A car dealer is not your best friend.
Repeat – a car dealer is NOT your best friend.
Why do I need to say that? Because so many people come to me saying, “he was so nice,” “he was giving me a special deal,” “he showed me pictures of his children.” But as soon as they drive off the lot, the “friendship” ends and the buyer feels cheated and betrayed because of broken promises.
Being your “friend” is a sales pitch and nothing else.
So if a car dealer suggests that certain financial numbers be “modified” from their actual value to “give you a deal,” chances are the dealer is the one getting the “deal.” Then if you have a problem with the sale, the dealer can point to the fraud that you engaged in to avoid liability for his own wrongful conduct.

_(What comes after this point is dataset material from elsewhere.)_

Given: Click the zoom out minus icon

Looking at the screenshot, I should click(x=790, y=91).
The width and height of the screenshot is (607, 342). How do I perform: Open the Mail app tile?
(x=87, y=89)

One common example is when a dealer suggests that the purchase price listed on the DMV transfer documents be lower than the actual price you paid to save you money on the sales tax you pay. To put it bluntly, this is stealing money from the state. If you later have a valid legal action against the dealer to cancel the sale and get your money back, two things can happen. One, the dealer will argue that you are only entitled to get back the lowered documented price you agreed to. Two, and worse, the dealer will argue that you engaged in fraud, not the dealer, and are not entitled to any relief because you engaged in wrong-doing.
If both you and the dealer have “unclean hands” in the transaction, then chances are the court is not going to be inclined to help either party. So, if you are offered a “good deal” that includes manipulating numbers on the purchase contract, remember the good deal is not for you, friend, it’s for the dealer.